Elle avait creusé l’orbite, l’avait fardée d’un fard de poussière et de chassie mêlées.

Elle avait tendu l’espace vide entre l’accrochement solide des mâchoires et les pommettes d’une vieille joue décatie. Elle avait planté dessus les petits pieux luisants d’une barbe de plusieurs jours. Elle avait affolé le cœur, voûté le dos.

Et l’ensemble faisait parfaitement un nègre hideux, un nègre grognon, un nègre mélancolique, un nègre affalé, ses mains réunies en prière sur un bâton noueux. Un nègre enseveli dans une vieille veste élimée.

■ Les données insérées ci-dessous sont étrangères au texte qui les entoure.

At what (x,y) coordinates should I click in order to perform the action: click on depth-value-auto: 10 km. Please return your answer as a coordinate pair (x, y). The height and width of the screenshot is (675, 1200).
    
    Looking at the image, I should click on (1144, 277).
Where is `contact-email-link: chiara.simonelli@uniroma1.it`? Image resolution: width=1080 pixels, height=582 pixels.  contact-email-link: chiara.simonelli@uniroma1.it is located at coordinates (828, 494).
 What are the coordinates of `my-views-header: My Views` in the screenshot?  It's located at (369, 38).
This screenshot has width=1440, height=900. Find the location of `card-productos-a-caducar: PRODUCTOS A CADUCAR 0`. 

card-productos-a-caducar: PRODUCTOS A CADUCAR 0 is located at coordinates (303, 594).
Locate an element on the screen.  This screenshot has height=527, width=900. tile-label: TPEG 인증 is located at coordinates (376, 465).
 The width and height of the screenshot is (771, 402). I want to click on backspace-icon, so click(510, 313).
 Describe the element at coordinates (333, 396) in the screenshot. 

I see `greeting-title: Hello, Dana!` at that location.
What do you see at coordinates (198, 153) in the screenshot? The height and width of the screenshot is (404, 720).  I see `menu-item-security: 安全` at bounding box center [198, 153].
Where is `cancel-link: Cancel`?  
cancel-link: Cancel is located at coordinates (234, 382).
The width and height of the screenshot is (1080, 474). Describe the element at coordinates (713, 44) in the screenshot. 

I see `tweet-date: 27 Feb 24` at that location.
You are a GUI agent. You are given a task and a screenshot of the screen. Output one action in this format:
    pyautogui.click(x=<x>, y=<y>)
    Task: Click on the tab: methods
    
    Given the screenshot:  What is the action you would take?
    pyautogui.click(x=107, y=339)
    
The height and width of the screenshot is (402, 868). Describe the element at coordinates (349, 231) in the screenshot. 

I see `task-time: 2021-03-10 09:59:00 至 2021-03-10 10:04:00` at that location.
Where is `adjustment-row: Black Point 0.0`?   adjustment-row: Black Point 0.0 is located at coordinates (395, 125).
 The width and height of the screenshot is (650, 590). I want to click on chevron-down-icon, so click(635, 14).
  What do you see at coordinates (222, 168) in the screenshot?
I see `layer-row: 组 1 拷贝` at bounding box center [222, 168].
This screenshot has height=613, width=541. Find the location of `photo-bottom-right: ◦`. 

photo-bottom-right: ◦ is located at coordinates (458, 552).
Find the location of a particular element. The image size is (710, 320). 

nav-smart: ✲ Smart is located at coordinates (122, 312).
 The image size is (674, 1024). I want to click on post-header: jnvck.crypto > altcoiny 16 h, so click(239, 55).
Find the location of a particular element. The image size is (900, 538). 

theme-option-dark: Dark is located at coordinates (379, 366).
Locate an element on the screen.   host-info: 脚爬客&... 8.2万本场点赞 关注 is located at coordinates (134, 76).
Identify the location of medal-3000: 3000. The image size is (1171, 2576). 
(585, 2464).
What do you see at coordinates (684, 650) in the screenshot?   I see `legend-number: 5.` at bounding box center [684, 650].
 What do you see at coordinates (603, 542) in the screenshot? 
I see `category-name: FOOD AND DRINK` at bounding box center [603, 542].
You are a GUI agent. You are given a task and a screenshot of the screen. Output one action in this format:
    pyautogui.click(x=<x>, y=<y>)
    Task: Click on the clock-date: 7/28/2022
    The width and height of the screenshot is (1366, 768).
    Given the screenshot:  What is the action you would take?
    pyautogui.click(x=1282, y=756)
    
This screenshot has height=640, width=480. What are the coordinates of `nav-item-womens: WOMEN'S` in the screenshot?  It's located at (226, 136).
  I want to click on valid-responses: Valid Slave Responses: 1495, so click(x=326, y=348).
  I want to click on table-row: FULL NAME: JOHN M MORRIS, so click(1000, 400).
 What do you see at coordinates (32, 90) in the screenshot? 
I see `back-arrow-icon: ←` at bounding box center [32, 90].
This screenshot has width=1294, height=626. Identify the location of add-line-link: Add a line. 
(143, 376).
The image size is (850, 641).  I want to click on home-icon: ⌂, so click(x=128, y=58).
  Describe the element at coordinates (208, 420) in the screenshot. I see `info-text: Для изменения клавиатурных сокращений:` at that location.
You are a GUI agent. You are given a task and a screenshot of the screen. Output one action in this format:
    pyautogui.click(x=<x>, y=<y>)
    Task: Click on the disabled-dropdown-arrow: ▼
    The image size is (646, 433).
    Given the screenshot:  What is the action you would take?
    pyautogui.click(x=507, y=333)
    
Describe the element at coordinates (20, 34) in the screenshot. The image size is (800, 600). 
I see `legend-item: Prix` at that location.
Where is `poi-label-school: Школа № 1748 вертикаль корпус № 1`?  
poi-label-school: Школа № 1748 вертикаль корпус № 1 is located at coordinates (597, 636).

Un nègre comique et laid et des femmes derrière moi ricanaient en le regardant.

Il était COMIQUE ET LAID,

COMIQUE ET LAID pour sûr.

J’arborai un grand sourire complice...

Ma lâcheté retrouvée !

 

Texte C : Aimé Césaire, Cahier d'un retour au pays natal (1947).

[...]

Je dis hurrah ! La vieille négritude

progressivement se cadavérise

l'horizon se défait, recule et s'élargit

et voici parmi des déchirements de nuages la fulgurance d'un signe

le négrier craque de toute part ... Son ventre se convulse et résonne... L'affreux ténia de sa cargaison ronge les boyaux fétides de l'étrange nourrisson des mers !

Et ni l'allégresse des voiles gonflées comme une poche de doublons rebondie, ni des tours joués à la sottise dangereuse des frégates policières ne l'empêchent d'entendre la menace de ses grondements intestins 

En vain pour s'en distraire le capitaine prend à sa grand' vergue le Nègre le plus braillard ou le jette à la mer, ou le livre à l'appétit de ses molosses 

La négraille aux senteurs d'oignon frit retrouve dans son sang

répandu le goût amer de la liberté 

Et elle est debout la négraille


la négraille assise
inattendument debout
debout dans la cale
debout dans les cabines
debout sur le pont
debout dans le vent
debout sous le soleil
debout dans le sang

            debout

                et
                    libre

 debout et non point pauvre folle dans sa liberté et son dénuement maritimes girant en la dérive parfaite et la voici :
plus inattendument debout
debout dans les cordages
debout à la barre
debout à la boussole
debout à la carte
debout sous les étoiles

 

            debout

                 et

                     libre

 

et le navire lustral s'avancer impavide sur les eaux écroulées.